■ TRY IT
Within the data below, how many lines contain "toolbar"? Reply with the number only.

[Stored records]
***

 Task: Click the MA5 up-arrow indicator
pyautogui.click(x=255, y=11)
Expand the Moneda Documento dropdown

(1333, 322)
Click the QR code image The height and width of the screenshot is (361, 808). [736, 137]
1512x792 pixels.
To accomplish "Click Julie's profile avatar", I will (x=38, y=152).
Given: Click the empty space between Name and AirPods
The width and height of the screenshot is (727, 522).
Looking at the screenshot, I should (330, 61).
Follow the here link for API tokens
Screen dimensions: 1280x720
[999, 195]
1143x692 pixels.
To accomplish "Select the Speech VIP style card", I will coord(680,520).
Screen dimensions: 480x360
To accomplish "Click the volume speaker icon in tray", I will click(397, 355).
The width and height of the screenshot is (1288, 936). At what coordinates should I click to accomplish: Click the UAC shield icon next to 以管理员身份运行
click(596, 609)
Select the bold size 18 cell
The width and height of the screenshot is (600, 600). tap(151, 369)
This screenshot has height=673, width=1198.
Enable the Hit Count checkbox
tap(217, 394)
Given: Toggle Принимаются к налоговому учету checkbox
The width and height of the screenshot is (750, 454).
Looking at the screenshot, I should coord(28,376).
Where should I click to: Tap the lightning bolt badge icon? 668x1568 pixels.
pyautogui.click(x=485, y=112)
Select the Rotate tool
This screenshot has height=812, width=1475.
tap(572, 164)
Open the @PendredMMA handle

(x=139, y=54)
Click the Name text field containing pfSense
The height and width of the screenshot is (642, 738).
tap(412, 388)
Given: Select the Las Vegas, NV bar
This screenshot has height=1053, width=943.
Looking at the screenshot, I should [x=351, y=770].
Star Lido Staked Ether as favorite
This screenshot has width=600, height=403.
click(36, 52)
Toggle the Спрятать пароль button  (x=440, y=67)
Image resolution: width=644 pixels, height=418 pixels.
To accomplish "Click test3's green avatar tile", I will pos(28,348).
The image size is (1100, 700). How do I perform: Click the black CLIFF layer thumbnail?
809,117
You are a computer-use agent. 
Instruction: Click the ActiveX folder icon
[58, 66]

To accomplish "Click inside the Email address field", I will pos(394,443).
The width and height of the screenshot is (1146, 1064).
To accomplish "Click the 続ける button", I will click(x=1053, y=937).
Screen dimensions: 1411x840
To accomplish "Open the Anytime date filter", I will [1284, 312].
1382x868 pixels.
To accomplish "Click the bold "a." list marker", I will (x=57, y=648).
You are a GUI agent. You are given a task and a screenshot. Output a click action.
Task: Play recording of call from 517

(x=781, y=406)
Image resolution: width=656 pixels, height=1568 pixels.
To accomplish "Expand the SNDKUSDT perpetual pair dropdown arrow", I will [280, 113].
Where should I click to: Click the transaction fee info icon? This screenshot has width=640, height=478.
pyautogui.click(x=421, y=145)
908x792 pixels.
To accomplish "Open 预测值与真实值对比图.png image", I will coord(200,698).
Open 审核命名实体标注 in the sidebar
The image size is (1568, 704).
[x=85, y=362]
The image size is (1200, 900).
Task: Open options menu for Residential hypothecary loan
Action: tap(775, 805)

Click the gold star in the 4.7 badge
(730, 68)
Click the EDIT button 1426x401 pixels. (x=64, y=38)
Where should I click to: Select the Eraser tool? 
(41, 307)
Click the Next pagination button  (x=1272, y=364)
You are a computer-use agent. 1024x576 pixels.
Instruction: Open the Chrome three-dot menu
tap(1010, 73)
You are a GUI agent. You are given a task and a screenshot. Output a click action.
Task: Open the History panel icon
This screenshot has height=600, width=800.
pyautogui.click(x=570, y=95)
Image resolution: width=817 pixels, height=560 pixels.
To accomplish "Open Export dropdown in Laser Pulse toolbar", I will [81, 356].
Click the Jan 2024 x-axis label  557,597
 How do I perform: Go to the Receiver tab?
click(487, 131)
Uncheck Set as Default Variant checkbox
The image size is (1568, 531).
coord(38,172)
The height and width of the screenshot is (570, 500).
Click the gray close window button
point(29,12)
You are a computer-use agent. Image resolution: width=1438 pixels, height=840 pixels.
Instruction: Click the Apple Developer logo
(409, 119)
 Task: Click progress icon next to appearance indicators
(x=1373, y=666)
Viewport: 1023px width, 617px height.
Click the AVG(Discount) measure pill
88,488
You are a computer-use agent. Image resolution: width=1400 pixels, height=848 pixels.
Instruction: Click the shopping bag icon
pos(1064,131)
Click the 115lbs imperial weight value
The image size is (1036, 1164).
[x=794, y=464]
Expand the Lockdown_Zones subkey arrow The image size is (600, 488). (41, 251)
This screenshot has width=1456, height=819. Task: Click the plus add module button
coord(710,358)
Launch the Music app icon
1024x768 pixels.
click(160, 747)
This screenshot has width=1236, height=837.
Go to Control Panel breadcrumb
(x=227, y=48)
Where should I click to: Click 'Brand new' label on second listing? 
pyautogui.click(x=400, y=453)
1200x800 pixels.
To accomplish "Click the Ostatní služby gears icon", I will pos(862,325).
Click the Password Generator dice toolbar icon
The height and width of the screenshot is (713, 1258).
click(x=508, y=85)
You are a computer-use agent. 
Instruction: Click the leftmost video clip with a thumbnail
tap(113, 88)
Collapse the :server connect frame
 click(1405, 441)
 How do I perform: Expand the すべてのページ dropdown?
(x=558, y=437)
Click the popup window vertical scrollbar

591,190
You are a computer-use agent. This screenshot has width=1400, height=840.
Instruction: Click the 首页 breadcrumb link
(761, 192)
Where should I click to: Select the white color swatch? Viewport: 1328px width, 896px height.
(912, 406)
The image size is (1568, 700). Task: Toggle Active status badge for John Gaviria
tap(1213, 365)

***

■ RESULT
2